SOCIOBORD will realize its objectives by deploying a highly innovative triadic approach that emphasizes the dynamic relationships among three distinct actors – voluntary associations, families and states – who interact at different levels and in multiple ways in the construction of social protection. Inasmuch as it gives primary attention to local actors, the triadic approach assumes a bottom-up perspective. Yet it does so without ever losing sight of the state in its local manifestations. In this way, SOCIOBORD will recover the contributions of families and associations in developing new forms of social care as well as the forms of local knowledge that these civil society actors brought to their work.

The key to managing the extended geographical scope and long chronology lies in the project’s precise, carefully-chosen case studies, which allow for comparison across distant contexts while simultaneously tracing the transfer of ideas, institutions and practices of social action among the three regions. We have chosen to organize the research around a series of studies involving mobilizations of local actors on behalf of three groups of beneficiaries – children, working-class women and veterans. By combining the bottom up perspective of the triadic approach with the focus on three objects of social action, the project creates a clear grid that will enable transversal and comparative analysis across the three borderlands.

Europe’s borderland regions are particularly revealing laboratories for studying the development of social protection, thanks to a dense variety of actors competing for influence over their putative objects of assistance and for access to funding. The focus on local, often parallel structures of social provision – at times cooperating, at times competing – will allow me and my team to examine the interplays between inclusion and exclusion that have long shaped European welfare provision by homing in on those contexts where such developments were particularly visible. The project thus recasts borderland regions not as outliers in welfare histories, but rather as micro-histories that open up onto larger transnational concerns and developments. Indeed, it is our conviction that these regions offer a wide-angle, long – distance lens that illuminates the contested history of Europe’s linguistic, ethnic and religious diversity. Ultimately, this will allow us to rethink the development of European social provision as uneven and dynamic; challenging conventional state-centered narratives that have assumed a larger coherence in the evolution of social welfare, rooted in those political, cultural and ideological trajectories that are presumed to underpin various welfare regime types.
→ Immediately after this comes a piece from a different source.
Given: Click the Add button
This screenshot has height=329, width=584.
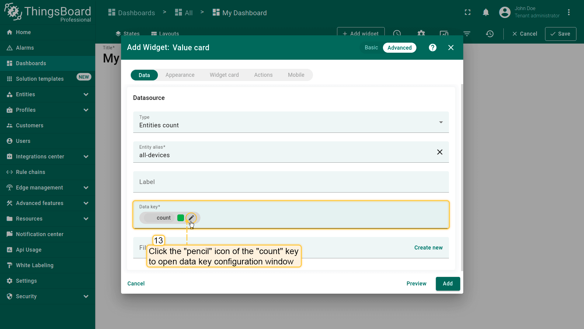Looking at the screenshot, I should coord(447,284).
  1. Identify, map and analyse the contributions of families and voluntary associations in conceptualizing welfare politics and creating local welfare systems in borderland contexts.
  2. Trace the emergence of particular actors (e.g. working-class organizations, employers’ associations, international organizations, religious associations) and specific forms of social action in our three borderlands.
  3. Explore the relationship between the various borderland “state formations” and the patterns of social mobilization that these different formations enabled or constrained.
  4. Analyse how the context-informed perspectives of these social actors – those perceptions of religious, ethnic, gender, class or national difference that shaped local structures of social provision – informed processes of inclusion and exclusion, which may then have become embedded in larger regional and state structures.
  5. Examine the impact of shifting economic and political contexts on the evolution of social politics in our three borderlands.
  6. Trace the presence and evaluate the impact of transnational actors on the development of local forms of social provision in European borderlands.